Future Cinema

Course Site for Future Cinema 1 (and sometimes Future Cinema 2: Applied Theory) at York University, Canada

ARG Questions

1. The ARG #NOFILTER is a great example of how ARGs can function satirically — not an alternate reality so much as an amplified one, weaving in a supernatural narrative but mostly concerned with pointing out the absurdity of contemporary online habits. How else might ARGs and “gamification” in general be used as a tool to encourage self-awareness and thoughtful appraisal of one’s life in ways that other media cannot?

2. The Motherboard article on the Jejune Institute asks whether this ARG is more like a cult than a game. This question makes me think of our discussion about Why So Serious, and the fearful reaction seeing hordes of (mostly) men taking to the streets after being riled up on the internet. Going off of some of the discussions we’ve been having all semester around the ethics of future cinema practices, what are some of the ethical considerations that should be taken into account when designing ARGs? What are the potentials for damaging or dangerous outcomes? How can players discern if they are participating in the creation of a malicious alternative reality, when it is so often hard to see the entirety of its network when you’re in the midst of it?

3. There seems to be a growth from the earlier ARGs discussed in the Kim et al article, to those discussed on ARG Net. The ARGs that Kim et al deal with are all tied to larger properties, used to create multi-layered narratives but also as immersive advertising campaigns (as they say in their conclusion: “Currently, ARGs are dominated by their marketing purpose and tightly linked to product release. The pace and flow are tied to the product release, and data capture is only intended to guide the team of storymasters as hype reaches a critical stage. Researchers need to work with designers or create their own games to capture full sets of usable data.”) In contrast, it seems that some of the more contemporary ARGs we see on ARG net are less likely to be tied to existing narratives–like BeeMe or Tessera–and more likely to be tied to immersive theatre practices or educational takeaways. Does this indicate that ARGs have taken the opposite trajectory of many “alternative” media practices– from the mainstream to the margins, so to speak? Or does this blog just use a much looser definition of ARG than Kim et al?

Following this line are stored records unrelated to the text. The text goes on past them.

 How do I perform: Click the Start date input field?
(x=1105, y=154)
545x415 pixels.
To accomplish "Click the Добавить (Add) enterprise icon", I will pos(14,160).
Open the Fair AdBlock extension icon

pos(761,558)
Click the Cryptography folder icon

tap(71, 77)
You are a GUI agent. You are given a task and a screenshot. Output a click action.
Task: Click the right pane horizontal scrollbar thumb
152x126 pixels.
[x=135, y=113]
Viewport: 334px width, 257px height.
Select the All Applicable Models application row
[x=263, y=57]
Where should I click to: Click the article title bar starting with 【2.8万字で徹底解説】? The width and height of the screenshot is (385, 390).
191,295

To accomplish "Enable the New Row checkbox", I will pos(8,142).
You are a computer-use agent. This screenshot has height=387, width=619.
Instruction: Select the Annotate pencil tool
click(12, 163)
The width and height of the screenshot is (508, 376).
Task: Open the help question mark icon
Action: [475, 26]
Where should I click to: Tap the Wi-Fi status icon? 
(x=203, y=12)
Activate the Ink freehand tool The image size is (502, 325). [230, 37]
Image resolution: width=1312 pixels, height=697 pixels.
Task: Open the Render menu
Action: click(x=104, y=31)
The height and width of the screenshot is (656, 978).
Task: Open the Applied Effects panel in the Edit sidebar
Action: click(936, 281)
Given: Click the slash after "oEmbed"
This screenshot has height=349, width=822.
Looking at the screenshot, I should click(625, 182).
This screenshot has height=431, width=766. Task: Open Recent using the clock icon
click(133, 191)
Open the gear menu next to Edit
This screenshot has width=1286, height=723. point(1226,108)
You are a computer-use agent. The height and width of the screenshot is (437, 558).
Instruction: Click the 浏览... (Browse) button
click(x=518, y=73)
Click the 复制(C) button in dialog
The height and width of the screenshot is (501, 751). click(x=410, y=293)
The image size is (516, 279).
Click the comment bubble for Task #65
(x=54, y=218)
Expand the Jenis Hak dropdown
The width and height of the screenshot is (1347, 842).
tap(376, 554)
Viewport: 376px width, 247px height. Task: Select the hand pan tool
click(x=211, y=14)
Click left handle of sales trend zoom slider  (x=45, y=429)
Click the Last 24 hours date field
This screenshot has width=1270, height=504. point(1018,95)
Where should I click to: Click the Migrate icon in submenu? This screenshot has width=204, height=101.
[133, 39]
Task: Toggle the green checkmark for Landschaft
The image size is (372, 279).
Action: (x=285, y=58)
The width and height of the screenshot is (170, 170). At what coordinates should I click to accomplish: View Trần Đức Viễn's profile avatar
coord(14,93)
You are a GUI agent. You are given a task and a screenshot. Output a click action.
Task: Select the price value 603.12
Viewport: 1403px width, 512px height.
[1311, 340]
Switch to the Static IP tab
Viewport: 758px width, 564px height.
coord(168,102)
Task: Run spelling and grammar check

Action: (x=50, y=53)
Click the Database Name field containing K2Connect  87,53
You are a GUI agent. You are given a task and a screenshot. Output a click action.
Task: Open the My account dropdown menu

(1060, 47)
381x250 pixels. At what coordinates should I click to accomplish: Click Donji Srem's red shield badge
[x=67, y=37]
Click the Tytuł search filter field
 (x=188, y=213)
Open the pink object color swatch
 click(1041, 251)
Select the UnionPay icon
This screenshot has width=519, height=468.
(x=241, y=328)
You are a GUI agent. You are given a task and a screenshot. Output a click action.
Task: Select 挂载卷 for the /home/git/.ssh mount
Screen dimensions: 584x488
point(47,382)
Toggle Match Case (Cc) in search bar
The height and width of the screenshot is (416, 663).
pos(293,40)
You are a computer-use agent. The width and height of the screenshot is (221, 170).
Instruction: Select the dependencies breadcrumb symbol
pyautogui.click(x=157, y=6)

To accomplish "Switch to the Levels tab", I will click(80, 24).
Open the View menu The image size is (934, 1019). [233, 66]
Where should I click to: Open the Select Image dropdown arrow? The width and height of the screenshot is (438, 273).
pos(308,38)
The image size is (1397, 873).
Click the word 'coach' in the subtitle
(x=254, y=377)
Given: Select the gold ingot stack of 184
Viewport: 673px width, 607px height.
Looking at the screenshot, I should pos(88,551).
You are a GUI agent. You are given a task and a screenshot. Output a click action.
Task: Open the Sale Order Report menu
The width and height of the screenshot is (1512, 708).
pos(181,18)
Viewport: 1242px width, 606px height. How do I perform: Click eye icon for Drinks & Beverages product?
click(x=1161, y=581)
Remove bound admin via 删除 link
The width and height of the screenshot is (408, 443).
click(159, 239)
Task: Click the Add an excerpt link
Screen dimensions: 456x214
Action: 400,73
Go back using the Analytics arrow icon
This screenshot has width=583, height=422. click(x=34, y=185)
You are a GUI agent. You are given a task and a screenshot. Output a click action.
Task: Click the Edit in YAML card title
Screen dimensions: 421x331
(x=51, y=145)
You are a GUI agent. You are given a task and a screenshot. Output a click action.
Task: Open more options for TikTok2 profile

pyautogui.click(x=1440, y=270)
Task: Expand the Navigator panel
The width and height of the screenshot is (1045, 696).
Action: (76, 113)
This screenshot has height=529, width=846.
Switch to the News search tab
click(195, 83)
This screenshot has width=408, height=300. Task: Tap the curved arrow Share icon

4. What do we think of Jeff Hull’s assertion that “You can describe anything as a game. A court of law is a game. An election cycle is a game. Life itself is a game” and that Jejune institute is instead an “experience”? He goes on to say: “So if we can create a new story, through real-world narrative experiences, then we are creating reality…” in reference to the new Jejune ARG. Do we think that this is true, or even possible? Could an ARG, like an AI, become so good that it is indistinguishable from reality?